§ PROBLÈMES À RÉSOUDRE
1. Relevez tous les pourcentages qui figurent dans le texte sur le programme 147.
2. Recopiez mot pour mot le passage du texte sur le programme 147 qui va de « - une annulation de » à « loi de règlement. », ces deux bornes comprises.
3. D'après le texte sur le programme 147, combien d'euros ont été payés en 2018 au titre du programme national de rénovation urbaine (PNRU) ?

§ TEXTE FOURNI

━━━━━━

Les crédits de paiement ont été consommés à hauteur de 399,2 millions d'euros , pour un montant ouvert en loi de finances initiale de 428,6 millions d'euros. Cet écart s'explique principalement par :

- une annulation de crédits de 12,3 millions d'euros en loi de finances rectificative ;

- un transfert de crédits de 15,7 millions d'euros à destination d'autres ministères au titre de la mise à disposition d'agents par ces ministères.

Les crédits du programme 147 sont dans l'ensemble stables sur les années 2016 à 2018, après une diminution au cours des années précédentes. Les crédits consommés sont toutefois systématiquement inférieurs aux crédits ouverts, même si le taux de consommation a été plus élevé en 2018, à un niveau de 93,1 %, qu'au cours des quatre années précédentes où il variait entre 85 % et 92 %.

Évolution des crédits ouverts et consommés sur le programme 147

En millions d'euros

Source : commission des finances, à partir des données des projets de loi de règlement.

Dès l'année 2019, les crédits consommés devraient augmenter dans la mesure où le nouveau programme de renouvellement urbain (NPNRU) 79 ( * ) entre progressivement en phase opérationnelle.

2. L'ANRU et le démarrage ralenti du NPNRU

S'agissant du programme national de rénovation urbaine (PNRU) 80 ( * ) , dont les engagements sont clos depuis la fin 2015, 91 % des 30 000 opérations étaient soldées à la fin 2018, année au cours de laquelle 328 millions d'euros ont été payés.

L'engagement du NPNRU, en revanche, a été plus lent que prévu . Depuis la création de ce programme par la loi de programmation pour la ville de 2014 81 ( * ) , le lancement effectif a été ralenti, notamment par le manque de crédits de l'État. Si ces crédits sont désormais assurés depuis 2018, les dépenses de l'Agence relatives à ce programme étaient au mois d'octobre 2018 de 25 millions d'euros en autorisations d'engagement et 24 millions d'euros en crédits de paiement, alors que le budget initial de l'Agence prévoyait des autorisations d'engagement de 464 millions d'euros et des crédits de paiement de 108 millions d'euros 82 ( * ) . Il faut toutefois noter que l'adoption tardive de la loi ELAN 83 ( * ) a pu ralentir l'engagement des crédits.

3. Une dette liée aux ZFU en augmentation

La Cour des comptes met en cause l'augmentation de la dette à l'égard de l' Agence centrale des organismes de sécurité sociale (ACOSS) liée à l'exonération de charges en zone franche urbaine (ZFU).

Seules les entreprises entrées dans le dispositif avant le 1 er janvier 2015 bénéficient du dispositif, qui a été supprimé au profit des exonérations de droit commun lors de la transformation du dispositif des zones franches urbaines en zones franches urbaines - territoire entrepreneur (ZFU-TE).

━━━━━━

§ DONNÉES ENREGISTRÉES
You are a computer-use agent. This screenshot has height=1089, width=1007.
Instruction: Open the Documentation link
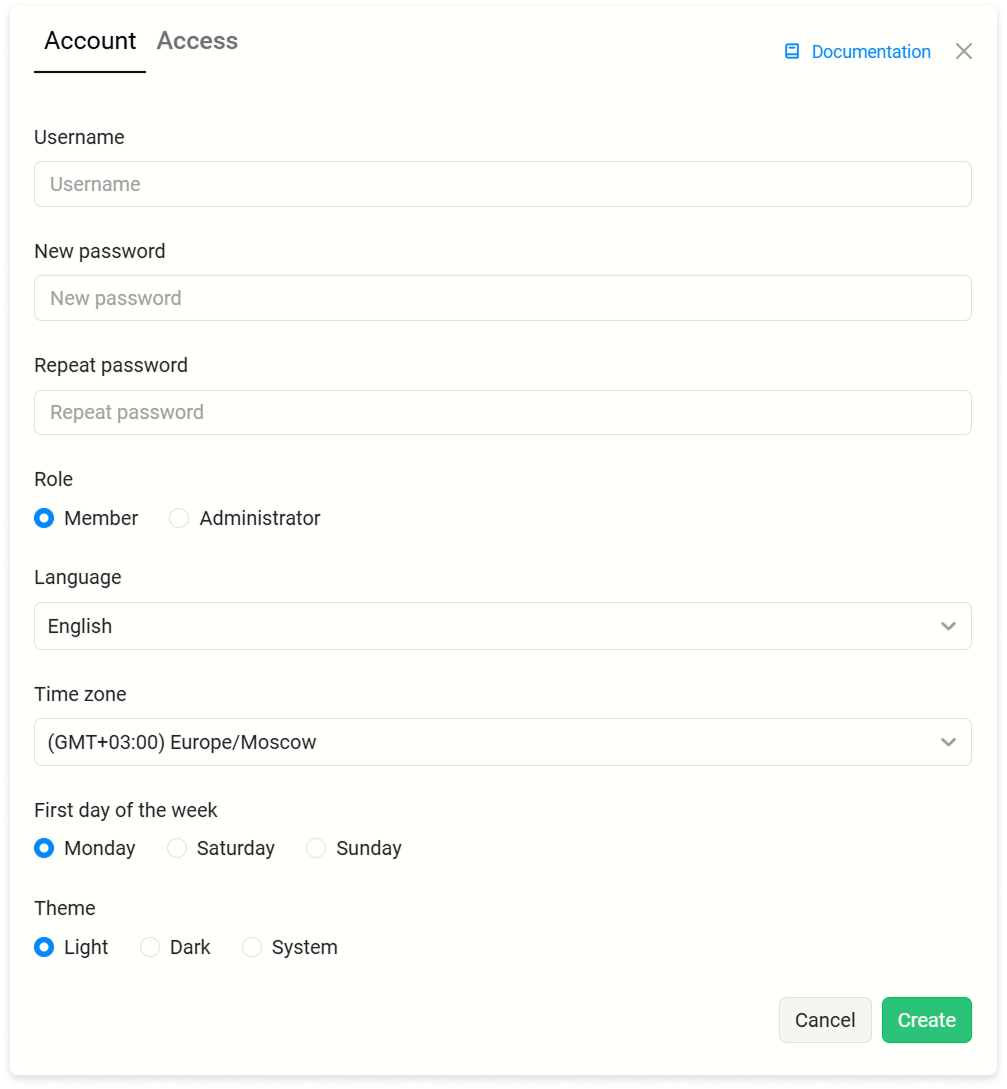[871, 52]
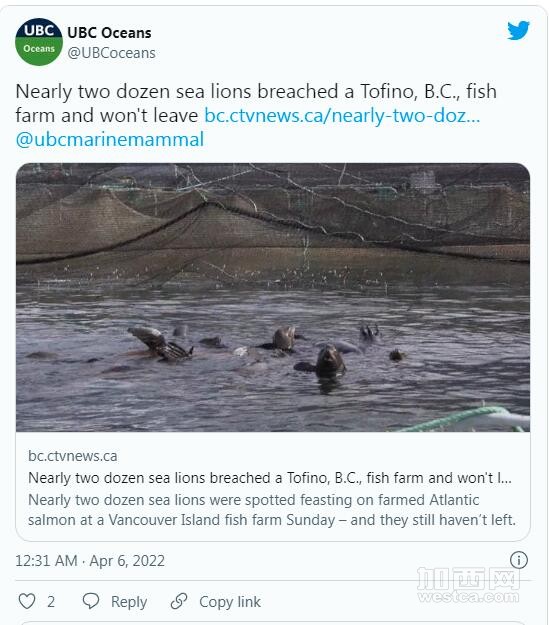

━━━━━━

§ SOLUTIONS PAR EXERCICE
1. 93,1 %, 85 %, 92 %, 91 %

2.
- une annulation de crédits de 12,3 millions d'euros en loi de finances rectificative ;

- un transfert de crédits de 15,7 millions d'euros à destination d'autres ministères au titre de la mise à disposition d'agents par ces ministères.

Les crédits du programme 147 sont dans l'ensemble stables sur les années 2016 à 2018, après une diminution au cours des années précédentes. Les crédits consommés sont toutefois systématiquement inférieurs aux crédits ouverts, même si le taux de consommation a été plus élevé en 2018, à un niveau de 93,1 %, qu'au cours des quatre années précédentes où il variait entre 85 % et 92 %.

Évolution des crédits ouverts et consommés sur le programme 147

En millions d'euros

Source : commission des finances, à partir des données des projets de loi de règlement.

3. 328 millions d'euros.